## Problem details
Starting with the line with "Open the settings gear in the right sidebar" and going on through the line with "The image size", write out those lines again with "right sidebar" changed to "left sidebar" and everything else left as it is.

## Material provided
..........
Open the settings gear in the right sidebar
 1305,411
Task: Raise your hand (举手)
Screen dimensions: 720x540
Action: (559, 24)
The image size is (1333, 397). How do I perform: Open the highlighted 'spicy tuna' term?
..........
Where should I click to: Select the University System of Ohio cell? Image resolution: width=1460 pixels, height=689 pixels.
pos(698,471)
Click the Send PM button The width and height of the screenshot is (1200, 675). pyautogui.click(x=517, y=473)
..........
## Result below
Open the settings gear in the left sidebar
 1305,411
Task: Raise your hand (举手)
Screen dimensions: 720x540
Action: (559, 24)
The image size is (1333, 397). How do I perform: Open the highlighted 'spicy tuna' term?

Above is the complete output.